Your objective — Your response should give back each record exactly, word for word.
-- Source material follows --
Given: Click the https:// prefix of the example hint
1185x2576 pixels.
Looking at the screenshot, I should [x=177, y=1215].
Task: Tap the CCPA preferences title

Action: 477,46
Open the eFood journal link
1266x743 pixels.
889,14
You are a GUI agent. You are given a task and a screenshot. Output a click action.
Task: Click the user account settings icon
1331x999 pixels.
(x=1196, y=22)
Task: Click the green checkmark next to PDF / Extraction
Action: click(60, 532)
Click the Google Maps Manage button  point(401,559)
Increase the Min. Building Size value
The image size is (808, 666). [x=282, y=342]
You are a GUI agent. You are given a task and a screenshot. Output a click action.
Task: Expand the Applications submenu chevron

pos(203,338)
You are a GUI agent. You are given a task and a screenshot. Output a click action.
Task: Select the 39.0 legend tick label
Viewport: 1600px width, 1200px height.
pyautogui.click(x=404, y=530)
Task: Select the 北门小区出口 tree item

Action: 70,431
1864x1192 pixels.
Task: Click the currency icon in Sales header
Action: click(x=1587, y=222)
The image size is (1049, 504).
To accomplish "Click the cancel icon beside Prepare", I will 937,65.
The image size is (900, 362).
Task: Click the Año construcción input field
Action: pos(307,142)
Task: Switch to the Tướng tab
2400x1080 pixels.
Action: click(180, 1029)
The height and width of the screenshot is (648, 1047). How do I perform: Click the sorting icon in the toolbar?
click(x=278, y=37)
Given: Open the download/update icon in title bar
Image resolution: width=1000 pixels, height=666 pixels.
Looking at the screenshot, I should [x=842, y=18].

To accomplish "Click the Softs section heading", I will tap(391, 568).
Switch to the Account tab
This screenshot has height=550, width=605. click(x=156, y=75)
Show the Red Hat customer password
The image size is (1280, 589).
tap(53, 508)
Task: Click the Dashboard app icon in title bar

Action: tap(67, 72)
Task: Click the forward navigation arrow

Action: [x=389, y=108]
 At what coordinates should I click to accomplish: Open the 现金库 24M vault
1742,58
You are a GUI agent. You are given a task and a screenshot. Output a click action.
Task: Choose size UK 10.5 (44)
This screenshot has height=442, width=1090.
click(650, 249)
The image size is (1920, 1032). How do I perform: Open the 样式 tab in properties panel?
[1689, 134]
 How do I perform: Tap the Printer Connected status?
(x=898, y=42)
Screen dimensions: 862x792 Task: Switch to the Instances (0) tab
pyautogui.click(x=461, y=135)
-- Source material concluded --
Expected output —
Given: Click the https:// prefix of the example hint
1185x2576 pixels.
Looking at the screenshot, I should [x=177, y=1215].
Task: Tap the CCPA preferences title

Action: 477,46
Open the eFood journal link
1266x743 pixels.
889,14
You are a GUI agent. You are given a task and a screenshot. Output a click action.
Task: Click the user account settings icon
1331x999 pixels.
(x=1196, y=22)
Task: Click the green checkmark next to PDF / Extraction
Action: click(60, 532)
Click the Google Maps Manage button  point(401,559)
Increase the Min. Building Size value
The image size is (808, 666). [x=282, y=342]
You are a GUI agent. You are given a task and a screenshot. Output a click action.
Task: Expand the Applications submenu chevron

pos(203,338)
You are a GUI agent. You are given a task and a screenshot. Output a click action.
Task: Select the 39.0 legend tick label
Viewport: 1600px width, 1200px height.
pyautogui.click(x=404, y=530)
Task: Select the 北门小区出口 tree item

Action: 70,431
1864x1192 pixels.
Task: Click the currency icon in Sales header
Action: click(x=1587, y=222)
The image size is (1049, 504).
To accomplish "Click the cancel icon beside Prepare", I will 937,65.
The image size is (900, 362).
Task: Click the Año construcción input field
Action: pos(307,142)
Task: Switch to the Tướng tab
2400x1080 pixels.
Action: click(180, 1029)
The height and width of the screenshot is (648, 1047). How do I perform: Click the sorting icon in the toolbar?
click(x=278, y=37)
Given: Open the download/update icon in title bar
Image resolution: width=1000 pixels, height=666 pixels.
Looking at the screenshot, I should [x=842, y=18].

To accomplish "Click the Softs section heading", I will tap(391, 568).
Switch to the Account tab
This screenshot has height=550, width=605. click(x=156, y=75)
Show the Red Hat customer password
The image size is (1280, 589).
tap(53, 508)
Task: Click the Dashboard app icon in title bar

Action: tap(67, 72)
Task: Click the forward navigation arrow

Action: [x=389, y=108]
 At what coordinates should I click to accomplish: Open the 现金库 24M vault
1742,58
You are a GUI agent. You are given a task and a screenshot. Output a click action.
Task: Choose size UK 10.5 (44)
This screenshot has height=442, width=1090.
click(650, 249)
The image size is (1920, 1032). How do I perform: Open the 样式 tab in properties panel?
[1689, 134]
 How do I perform: Tap the Printer Connected status?
(x=898, y=42)
Screen dimensions: 862x792 Task: Switch to the Instances (0) tab
pyautogui.click(x=461, y=135)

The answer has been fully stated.